Поэтому сейчас, принимая у хозяйственного Богдана тарелку, я кивнул и, усевшись на нары, отдал должное каше. Пока ел, состав очередной раз остановился. Выглянувший в дверь Журба оповестил:

– Опять на семафоре встали. – И цыкнув зубом, добавил: – Когда только доедем? Это же не езда, а ёрзанье. Каждые полчаса останавливаемся!

Тут он прав. Вот эти – дерг (вагон), блям (сцепка) уже достали. С другой стороны, хорошо, что вообще доехали, а то вчера сказали, что с путями что-то случилось и мы из-за этого ушли на другую ветку. Поэтому прибытие будет не на Казанский, а на Брянский вокзал. Но это все мелочи. Главное – едем. С удовольствием потянувшись, я ответил:

– Да вон, похоже, окраины уже видны, так что скоро на месте будем.

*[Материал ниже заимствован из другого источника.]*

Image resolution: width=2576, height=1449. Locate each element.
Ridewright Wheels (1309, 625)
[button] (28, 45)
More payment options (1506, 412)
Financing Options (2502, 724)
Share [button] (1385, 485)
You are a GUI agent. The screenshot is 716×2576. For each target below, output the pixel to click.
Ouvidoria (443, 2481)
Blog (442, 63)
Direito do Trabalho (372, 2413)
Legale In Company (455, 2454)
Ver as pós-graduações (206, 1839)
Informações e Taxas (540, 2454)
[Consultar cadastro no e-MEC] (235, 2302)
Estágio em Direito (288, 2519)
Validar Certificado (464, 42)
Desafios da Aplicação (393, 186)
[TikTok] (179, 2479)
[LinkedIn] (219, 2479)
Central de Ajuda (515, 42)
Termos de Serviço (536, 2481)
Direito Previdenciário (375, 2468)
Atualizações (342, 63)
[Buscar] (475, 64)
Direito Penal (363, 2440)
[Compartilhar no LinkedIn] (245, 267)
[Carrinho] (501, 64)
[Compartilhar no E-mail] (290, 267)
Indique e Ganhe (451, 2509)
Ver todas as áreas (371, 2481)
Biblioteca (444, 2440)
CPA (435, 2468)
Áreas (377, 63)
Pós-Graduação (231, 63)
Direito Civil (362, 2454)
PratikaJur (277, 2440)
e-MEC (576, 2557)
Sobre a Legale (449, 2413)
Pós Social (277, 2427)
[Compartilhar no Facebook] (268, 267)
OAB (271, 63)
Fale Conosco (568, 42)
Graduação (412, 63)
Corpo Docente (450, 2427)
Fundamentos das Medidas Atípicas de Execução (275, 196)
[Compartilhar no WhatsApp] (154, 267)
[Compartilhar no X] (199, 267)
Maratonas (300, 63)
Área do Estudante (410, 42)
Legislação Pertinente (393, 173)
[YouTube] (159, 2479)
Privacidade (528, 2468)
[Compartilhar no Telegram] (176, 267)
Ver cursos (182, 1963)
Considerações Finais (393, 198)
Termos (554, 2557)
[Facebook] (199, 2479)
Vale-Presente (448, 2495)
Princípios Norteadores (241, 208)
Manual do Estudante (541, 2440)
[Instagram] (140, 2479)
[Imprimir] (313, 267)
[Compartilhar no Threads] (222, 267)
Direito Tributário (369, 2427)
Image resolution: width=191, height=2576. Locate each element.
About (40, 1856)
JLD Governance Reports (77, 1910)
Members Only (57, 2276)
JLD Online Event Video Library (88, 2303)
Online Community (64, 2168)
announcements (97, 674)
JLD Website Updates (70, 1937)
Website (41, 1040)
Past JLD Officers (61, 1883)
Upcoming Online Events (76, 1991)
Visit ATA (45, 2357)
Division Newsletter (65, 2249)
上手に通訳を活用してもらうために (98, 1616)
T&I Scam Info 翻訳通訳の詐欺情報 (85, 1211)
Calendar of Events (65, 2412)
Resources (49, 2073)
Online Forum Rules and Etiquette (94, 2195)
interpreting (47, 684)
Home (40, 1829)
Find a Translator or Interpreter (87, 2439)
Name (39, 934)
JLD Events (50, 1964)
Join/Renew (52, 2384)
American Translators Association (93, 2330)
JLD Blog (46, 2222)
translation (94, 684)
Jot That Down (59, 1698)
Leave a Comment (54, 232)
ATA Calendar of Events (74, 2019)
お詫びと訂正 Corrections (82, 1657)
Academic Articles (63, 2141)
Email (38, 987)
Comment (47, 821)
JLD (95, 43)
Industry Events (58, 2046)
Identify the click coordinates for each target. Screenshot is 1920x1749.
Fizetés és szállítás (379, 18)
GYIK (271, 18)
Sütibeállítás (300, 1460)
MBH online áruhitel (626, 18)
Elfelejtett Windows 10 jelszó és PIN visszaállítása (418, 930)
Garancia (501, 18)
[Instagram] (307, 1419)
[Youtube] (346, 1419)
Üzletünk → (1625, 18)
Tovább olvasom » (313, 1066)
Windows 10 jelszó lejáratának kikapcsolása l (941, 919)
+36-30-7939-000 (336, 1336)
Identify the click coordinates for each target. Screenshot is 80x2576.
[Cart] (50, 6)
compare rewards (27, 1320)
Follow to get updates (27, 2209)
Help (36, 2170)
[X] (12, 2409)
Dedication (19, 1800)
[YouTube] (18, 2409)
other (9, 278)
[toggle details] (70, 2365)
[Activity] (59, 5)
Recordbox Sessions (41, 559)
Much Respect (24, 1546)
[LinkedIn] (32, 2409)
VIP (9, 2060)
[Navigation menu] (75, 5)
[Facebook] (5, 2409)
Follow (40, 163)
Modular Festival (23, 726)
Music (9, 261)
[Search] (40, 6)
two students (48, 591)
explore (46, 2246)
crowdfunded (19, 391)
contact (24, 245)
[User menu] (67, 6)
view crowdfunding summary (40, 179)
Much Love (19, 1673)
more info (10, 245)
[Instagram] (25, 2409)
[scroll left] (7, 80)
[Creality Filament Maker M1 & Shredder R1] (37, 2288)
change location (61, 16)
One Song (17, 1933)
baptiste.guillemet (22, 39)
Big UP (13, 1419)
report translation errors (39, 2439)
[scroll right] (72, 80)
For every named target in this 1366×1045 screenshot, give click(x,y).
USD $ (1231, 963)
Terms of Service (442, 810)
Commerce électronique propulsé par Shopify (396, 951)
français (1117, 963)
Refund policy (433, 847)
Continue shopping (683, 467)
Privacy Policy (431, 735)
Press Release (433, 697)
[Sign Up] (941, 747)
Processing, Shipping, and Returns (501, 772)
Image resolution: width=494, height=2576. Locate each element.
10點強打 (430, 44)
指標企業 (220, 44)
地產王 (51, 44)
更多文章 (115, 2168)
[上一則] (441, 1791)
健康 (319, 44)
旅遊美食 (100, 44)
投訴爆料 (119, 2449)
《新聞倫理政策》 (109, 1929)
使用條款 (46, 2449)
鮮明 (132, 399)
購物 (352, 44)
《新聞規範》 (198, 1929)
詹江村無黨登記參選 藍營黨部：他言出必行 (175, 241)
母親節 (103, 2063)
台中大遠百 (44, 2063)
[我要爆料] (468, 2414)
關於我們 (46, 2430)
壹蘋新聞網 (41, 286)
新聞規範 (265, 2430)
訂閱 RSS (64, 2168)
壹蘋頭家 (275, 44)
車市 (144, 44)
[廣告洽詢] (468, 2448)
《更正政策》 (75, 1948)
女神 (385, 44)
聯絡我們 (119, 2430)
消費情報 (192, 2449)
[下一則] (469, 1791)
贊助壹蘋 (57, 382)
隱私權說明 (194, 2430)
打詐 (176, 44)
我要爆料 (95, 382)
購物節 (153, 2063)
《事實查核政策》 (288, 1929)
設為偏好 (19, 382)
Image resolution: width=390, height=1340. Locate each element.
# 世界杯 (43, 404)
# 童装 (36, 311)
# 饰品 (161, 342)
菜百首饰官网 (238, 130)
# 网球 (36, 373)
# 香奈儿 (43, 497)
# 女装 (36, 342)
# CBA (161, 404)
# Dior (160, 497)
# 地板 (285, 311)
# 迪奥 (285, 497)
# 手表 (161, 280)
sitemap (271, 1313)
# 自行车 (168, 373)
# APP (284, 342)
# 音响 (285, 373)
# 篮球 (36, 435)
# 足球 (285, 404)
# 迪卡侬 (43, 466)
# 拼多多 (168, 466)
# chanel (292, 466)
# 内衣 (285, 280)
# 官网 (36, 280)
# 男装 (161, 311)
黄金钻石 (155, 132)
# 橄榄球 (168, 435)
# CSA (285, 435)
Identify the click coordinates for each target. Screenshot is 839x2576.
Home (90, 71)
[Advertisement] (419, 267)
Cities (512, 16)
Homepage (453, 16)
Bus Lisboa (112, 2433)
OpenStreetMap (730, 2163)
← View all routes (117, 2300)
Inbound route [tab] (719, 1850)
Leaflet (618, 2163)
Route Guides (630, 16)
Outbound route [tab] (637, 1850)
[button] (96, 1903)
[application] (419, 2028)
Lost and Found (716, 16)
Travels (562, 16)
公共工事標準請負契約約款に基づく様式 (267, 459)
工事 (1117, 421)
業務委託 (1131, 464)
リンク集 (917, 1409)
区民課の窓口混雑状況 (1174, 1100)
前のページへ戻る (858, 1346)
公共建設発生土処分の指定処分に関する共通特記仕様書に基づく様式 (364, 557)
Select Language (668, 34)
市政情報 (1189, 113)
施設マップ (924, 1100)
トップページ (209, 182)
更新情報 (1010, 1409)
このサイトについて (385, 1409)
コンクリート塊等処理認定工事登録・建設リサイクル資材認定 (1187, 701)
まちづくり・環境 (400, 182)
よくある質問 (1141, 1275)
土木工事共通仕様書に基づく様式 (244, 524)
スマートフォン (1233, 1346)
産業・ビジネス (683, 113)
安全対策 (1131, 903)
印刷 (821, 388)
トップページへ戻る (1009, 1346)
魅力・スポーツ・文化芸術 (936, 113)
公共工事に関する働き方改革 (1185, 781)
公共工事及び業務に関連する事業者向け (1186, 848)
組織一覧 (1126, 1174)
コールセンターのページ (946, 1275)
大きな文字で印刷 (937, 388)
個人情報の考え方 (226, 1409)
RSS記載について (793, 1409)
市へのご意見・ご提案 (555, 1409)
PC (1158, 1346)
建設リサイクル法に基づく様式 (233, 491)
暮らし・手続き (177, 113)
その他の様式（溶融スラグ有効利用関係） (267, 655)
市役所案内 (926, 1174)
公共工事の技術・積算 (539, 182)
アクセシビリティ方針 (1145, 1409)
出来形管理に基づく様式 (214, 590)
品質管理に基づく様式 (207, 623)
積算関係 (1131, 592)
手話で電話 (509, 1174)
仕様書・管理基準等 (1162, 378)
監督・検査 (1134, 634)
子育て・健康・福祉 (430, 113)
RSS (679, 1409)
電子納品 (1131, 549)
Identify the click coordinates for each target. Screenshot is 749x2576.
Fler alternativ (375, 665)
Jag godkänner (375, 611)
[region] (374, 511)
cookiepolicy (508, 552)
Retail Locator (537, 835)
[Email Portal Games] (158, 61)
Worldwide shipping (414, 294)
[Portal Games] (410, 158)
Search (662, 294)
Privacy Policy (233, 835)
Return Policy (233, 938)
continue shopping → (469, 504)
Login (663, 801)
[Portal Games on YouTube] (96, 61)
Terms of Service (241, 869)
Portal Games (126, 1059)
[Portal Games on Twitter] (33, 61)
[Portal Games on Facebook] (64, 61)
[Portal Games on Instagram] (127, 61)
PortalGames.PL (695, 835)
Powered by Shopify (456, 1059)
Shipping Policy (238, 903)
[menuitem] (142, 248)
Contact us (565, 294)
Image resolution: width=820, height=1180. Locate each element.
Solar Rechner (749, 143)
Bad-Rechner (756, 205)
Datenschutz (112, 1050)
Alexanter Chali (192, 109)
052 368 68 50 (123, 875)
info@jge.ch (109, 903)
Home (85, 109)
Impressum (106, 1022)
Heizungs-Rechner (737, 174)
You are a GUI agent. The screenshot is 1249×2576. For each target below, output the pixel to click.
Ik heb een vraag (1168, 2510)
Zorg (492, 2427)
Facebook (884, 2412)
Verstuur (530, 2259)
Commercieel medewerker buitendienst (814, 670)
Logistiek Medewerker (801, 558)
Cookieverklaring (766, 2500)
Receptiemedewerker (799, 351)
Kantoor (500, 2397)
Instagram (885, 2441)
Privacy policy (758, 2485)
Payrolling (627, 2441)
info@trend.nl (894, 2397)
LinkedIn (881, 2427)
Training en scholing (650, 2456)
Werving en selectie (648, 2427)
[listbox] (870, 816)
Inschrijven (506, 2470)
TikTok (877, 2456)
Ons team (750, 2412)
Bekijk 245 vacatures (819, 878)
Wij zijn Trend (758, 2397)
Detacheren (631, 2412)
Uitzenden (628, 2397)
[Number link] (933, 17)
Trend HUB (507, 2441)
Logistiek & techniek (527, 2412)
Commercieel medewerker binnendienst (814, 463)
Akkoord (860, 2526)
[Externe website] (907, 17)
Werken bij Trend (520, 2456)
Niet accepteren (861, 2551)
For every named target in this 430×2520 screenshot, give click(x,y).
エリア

После чего подхватив оставшиеся полбулки хлеба и отпластав кусок от шмата сала, спрыгнул с теплушки на насыпь. Похрустывая редким гравием, прошел вперед до пассажирского вагона и, повернувшись к нему спиной, ударил каблуком по угольному ящику:

– Эй, сова! Открывай – медведь пришел!

В ответ тишина. Но я не успокаивался:

– Мурзилки, не тупите. Паровоз скоро поедет, а вы без шамовки останетесь. У меня тут хлеб белый с салом…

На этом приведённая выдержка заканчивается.